Among the entries, find the lines with the string "item" and copy them.

[Extracted data entries]
*** Begin section ***

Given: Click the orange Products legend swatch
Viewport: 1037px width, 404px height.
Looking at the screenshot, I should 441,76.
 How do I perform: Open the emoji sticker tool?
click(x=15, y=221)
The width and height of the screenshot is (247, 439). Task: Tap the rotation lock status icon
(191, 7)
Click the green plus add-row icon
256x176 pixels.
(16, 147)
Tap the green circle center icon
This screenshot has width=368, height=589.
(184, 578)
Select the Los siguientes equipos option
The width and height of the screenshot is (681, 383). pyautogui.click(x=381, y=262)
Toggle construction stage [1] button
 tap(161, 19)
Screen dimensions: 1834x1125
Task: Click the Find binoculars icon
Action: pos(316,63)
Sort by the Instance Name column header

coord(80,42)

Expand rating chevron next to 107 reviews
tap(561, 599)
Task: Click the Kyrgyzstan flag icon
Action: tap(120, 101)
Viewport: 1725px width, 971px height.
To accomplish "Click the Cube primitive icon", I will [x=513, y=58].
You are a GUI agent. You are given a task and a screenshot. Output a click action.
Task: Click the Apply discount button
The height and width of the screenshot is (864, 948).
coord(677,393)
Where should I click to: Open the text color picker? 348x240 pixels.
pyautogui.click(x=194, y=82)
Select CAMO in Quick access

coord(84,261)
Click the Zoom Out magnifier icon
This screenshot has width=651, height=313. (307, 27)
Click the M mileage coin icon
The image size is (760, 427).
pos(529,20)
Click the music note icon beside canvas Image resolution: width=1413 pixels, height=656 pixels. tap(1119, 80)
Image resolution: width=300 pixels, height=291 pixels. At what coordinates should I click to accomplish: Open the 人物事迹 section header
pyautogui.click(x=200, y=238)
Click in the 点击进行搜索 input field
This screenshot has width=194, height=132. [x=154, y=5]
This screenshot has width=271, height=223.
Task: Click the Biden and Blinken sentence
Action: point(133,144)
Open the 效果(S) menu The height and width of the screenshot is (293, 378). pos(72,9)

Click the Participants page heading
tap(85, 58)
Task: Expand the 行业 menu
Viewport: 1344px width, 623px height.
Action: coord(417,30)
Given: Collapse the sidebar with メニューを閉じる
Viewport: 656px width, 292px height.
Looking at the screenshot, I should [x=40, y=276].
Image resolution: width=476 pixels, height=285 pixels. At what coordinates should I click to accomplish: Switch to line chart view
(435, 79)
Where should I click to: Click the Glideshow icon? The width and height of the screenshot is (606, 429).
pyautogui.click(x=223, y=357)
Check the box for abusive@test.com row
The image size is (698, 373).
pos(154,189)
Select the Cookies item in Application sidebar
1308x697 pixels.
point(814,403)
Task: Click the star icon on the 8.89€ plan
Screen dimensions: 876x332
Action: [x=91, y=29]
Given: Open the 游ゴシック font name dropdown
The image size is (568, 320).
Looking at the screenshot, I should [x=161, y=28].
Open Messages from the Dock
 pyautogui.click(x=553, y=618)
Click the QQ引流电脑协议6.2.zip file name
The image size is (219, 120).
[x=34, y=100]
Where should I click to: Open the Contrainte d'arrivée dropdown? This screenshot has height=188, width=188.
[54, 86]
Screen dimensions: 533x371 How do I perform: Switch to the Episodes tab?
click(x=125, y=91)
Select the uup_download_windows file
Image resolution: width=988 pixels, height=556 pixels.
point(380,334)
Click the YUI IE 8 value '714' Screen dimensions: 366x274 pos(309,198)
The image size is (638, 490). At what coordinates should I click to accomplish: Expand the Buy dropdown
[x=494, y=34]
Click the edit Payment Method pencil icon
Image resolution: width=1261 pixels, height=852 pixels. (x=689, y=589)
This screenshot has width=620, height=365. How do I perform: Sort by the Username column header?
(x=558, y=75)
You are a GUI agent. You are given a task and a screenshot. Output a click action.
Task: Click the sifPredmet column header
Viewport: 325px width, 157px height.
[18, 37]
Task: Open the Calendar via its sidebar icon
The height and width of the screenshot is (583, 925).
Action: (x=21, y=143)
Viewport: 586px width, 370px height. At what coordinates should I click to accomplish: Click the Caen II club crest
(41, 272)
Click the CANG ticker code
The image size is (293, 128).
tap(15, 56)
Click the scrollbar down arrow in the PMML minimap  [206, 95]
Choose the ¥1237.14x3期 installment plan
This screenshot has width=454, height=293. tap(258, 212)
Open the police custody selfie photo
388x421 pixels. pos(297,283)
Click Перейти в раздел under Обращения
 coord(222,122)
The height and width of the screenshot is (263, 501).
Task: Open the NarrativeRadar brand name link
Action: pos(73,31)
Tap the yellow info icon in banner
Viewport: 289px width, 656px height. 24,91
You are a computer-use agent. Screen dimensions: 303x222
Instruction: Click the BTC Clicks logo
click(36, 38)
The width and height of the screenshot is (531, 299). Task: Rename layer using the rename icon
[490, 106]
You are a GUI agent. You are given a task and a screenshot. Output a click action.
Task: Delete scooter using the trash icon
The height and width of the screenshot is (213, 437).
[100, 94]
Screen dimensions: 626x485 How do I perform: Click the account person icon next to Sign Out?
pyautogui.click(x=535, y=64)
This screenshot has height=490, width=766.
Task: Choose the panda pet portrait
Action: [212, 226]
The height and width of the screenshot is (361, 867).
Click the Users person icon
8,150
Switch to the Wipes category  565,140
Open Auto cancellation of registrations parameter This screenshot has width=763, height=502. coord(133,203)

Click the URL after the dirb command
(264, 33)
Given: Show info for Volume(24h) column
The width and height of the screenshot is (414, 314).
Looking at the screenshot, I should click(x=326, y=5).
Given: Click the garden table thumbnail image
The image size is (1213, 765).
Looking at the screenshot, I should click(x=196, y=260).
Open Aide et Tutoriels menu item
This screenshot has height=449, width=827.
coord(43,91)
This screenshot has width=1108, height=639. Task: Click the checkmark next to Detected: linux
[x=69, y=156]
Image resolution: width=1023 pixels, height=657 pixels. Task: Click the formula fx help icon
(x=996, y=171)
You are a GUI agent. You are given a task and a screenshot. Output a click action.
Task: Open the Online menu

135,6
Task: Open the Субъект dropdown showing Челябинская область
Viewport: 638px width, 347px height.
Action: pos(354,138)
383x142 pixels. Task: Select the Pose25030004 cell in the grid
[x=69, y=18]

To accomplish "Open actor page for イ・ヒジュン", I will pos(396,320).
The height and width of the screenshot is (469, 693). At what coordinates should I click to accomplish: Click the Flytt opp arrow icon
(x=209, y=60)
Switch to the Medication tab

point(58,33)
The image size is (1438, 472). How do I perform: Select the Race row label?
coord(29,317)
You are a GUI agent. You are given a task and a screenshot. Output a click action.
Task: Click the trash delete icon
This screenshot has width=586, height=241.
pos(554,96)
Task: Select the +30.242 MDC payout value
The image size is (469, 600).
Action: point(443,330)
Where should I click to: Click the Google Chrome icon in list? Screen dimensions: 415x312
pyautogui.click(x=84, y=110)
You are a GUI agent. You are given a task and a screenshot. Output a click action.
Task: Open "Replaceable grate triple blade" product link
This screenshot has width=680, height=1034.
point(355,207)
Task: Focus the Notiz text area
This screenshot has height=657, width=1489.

*** End section ***

Output for this task -
Select the Cookies item in Application sidebar
Open Aide et Tutoriels menu item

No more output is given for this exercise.